We then evaluated the potential benefit of co-targeting ATF6α and AKT in PCa cells. As shown in Fig. 6e and Supplementary Fig. 5a, combination of AKT inhibitor (AZD5363) with ATF6α inhibitor (Ceapin-A7) was more effective in inhibiting cell proliferation in DU145 and VCaP cells. Similar to the pharmacologic inhibition, siATF6α combined with AKT inhibitor treatment significantly reduced cell viability of PCa cells (Fig. 6f and Supplementary Fig. 5b).

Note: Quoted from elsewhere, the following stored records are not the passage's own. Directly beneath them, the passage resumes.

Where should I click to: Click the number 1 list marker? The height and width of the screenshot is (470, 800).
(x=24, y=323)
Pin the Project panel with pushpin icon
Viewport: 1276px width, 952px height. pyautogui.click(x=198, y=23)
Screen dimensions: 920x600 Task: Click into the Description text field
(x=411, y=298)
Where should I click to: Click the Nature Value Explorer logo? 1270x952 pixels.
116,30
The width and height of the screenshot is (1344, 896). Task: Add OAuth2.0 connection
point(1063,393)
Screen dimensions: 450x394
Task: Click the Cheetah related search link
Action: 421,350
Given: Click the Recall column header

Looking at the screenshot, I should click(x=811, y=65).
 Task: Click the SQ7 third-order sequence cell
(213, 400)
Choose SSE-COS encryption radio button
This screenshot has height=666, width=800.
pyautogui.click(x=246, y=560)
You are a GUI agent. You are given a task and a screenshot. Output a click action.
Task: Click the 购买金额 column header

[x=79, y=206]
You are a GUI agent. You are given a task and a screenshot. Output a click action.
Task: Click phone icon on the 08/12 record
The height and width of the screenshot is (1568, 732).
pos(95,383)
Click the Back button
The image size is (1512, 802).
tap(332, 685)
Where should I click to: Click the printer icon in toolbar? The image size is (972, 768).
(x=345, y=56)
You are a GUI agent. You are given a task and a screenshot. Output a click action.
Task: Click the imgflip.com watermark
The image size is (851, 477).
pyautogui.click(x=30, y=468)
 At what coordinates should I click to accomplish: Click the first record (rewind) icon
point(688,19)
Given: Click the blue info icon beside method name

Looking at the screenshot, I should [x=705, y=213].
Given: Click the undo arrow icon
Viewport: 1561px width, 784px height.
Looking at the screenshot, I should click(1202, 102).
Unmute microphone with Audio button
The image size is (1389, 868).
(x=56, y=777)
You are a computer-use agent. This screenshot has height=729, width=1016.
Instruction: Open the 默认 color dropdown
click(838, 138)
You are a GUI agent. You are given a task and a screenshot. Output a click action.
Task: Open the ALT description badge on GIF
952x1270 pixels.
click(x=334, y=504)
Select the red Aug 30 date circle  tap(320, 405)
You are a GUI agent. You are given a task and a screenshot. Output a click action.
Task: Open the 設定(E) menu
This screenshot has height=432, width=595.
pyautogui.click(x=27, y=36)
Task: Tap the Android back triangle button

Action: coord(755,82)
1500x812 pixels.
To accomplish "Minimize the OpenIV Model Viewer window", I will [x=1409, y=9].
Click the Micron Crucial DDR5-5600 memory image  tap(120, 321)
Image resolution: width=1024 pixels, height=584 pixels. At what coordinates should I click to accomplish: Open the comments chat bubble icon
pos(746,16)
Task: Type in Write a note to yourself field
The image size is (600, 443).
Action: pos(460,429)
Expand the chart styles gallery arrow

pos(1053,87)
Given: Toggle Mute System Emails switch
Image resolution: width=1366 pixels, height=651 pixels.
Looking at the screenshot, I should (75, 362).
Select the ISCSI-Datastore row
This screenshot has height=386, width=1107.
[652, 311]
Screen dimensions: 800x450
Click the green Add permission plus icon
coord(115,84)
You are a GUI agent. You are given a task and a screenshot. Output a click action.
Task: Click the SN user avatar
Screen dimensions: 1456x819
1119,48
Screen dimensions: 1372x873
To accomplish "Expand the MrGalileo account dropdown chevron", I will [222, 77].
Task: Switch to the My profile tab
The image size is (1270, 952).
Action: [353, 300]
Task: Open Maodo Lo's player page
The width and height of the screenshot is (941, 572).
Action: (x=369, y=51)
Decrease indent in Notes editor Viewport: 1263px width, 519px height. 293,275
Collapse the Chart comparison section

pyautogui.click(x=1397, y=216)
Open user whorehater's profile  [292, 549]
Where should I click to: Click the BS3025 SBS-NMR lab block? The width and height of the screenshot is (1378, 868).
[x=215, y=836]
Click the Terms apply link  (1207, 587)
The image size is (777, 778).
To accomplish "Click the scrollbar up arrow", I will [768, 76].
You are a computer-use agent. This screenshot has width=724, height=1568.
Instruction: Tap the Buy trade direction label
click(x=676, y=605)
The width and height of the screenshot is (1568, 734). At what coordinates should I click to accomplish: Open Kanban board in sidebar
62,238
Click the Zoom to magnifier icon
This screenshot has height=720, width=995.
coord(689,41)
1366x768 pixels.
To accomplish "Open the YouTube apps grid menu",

To determine the impacts of AZD5363 and Ceapin-A7 on tumor growth, we have established DU145 xenograft model. As shown in Fig. 6g-6i, either AZD5363 or Ceapin-A7 treatment reduced the tumor volume, and a combination of AZD5363 and Ceapin-A7 induced further inhibition in tumor growth. The expression level of activated ATF6α was detected by western blot and real-time qPCR assay in these tumors (Fig. 6j, 6k). These results suggested that ATF6α inhibitor combined with AKT inhibitor would be useful for the treatment of PCa.